In 317 NHL games between the Islanders and Vancouver Canucks, Grabner has 95 goals and 60 assists for 155 career points. He scored 13 points (8 goals, 5 assists) in 34 regular season games last season.

He is known for being a great skater that has had issues staying healthy, but when healthy he can be a legitimate top six forward. In 2010-11 he scored a career high 34 goals, while adding 18 assists for 52 points in 76 games, so he has the potential to score 20 points playing anywhere on the Leafs top two lines.

So for now the Leafs can sit comfortably, knowing that this trade gives them more flexibility moving forward.
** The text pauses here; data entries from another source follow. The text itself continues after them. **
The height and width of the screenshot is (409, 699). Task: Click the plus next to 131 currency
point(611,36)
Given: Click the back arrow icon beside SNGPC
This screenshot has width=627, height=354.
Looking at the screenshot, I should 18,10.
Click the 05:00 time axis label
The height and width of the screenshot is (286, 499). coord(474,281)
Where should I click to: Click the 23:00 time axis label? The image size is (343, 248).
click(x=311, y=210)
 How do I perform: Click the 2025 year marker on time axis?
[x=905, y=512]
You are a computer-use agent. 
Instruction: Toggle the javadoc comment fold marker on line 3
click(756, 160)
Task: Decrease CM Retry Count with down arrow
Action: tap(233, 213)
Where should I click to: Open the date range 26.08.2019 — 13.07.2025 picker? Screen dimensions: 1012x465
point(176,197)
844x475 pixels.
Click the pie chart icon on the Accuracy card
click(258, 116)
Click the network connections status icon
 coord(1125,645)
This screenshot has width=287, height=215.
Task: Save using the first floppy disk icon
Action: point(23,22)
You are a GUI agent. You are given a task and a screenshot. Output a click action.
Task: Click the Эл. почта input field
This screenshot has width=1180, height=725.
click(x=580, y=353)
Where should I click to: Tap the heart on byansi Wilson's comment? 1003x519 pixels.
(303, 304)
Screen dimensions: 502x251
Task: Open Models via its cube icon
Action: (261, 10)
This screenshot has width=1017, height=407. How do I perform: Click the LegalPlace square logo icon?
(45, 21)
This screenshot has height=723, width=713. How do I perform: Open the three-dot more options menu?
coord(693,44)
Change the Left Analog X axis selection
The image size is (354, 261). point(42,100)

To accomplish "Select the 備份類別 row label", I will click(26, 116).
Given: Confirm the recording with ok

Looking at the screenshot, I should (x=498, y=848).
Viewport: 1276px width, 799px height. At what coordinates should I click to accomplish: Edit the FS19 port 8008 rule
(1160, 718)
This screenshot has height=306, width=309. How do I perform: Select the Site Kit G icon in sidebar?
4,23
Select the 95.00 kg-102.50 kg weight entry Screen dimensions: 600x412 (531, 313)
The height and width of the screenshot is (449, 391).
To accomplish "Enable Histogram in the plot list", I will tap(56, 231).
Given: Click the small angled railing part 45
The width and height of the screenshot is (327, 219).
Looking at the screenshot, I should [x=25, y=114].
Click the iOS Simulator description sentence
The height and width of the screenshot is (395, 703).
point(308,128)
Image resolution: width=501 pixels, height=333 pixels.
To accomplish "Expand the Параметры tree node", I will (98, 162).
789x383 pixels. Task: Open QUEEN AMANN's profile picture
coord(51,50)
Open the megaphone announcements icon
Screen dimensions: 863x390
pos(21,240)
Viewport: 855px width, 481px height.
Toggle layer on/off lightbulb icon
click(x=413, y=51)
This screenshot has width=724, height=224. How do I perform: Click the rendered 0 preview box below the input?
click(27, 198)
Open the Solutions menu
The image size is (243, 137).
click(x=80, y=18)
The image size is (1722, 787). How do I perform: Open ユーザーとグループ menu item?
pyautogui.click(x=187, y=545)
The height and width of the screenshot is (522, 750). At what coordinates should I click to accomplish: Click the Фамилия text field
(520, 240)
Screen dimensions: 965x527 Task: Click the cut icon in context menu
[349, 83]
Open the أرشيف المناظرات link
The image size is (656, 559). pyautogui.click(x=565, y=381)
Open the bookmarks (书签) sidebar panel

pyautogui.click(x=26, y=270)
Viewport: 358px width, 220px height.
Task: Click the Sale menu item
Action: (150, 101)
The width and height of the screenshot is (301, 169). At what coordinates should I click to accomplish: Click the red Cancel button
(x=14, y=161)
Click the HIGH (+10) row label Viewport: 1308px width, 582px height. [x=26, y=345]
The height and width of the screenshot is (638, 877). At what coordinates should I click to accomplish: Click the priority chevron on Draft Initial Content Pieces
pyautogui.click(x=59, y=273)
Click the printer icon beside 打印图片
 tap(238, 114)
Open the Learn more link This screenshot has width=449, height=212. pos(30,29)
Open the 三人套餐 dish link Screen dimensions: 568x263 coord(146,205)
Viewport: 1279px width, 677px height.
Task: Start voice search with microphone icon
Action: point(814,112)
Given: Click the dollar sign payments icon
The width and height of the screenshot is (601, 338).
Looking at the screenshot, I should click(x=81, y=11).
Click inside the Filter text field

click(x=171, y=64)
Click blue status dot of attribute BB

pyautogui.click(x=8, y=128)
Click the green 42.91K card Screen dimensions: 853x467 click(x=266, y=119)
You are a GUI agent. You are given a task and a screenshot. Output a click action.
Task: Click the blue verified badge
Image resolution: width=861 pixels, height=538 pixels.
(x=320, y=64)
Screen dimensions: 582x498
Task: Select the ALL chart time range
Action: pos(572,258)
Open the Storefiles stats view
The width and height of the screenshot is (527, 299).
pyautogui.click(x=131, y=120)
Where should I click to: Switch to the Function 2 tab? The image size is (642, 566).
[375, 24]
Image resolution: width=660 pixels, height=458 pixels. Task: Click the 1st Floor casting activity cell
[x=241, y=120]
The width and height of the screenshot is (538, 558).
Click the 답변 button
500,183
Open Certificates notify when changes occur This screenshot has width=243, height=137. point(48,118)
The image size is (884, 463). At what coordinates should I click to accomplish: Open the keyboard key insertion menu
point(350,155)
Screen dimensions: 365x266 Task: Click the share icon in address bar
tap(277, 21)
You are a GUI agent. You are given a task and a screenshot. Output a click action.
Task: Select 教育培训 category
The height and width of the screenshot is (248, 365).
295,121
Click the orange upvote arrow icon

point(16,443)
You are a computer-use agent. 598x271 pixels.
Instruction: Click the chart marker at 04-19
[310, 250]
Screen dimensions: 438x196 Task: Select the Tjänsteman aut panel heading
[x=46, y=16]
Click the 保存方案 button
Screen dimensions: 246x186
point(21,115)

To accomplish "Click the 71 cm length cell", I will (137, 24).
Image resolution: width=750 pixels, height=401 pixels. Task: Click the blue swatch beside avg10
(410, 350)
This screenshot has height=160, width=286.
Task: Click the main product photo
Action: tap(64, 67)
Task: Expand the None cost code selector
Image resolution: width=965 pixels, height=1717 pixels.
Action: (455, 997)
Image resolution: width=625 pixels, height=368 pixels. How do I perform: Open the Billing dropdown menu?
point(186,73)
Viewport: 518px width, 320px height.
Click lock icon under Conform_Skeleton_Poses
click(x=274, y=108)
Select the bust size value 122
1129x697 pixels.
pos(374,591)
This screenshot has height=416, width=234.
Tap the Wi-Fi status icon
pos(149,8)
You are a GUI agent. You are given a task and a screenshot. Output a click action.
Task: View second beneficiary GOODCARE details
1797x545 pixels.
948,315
However, there is a chance that some of the players sent to the Islanders could turn into legitimate NHL forwards.

Also, Grabner only has one year left of his deal, so the Leafs will have to make a decision on him before the trade deadline. This means Mark Hunter and the rest of the development staff have a plan in place to bring in better prospects, who have a good chance of contributing to Toronto.

It could have been worse Leafs fans – they could have traded one of their top 10 prospects in this deal, but they did not. Instead, they got flexibility to add to their already strong prospect pool moving forward.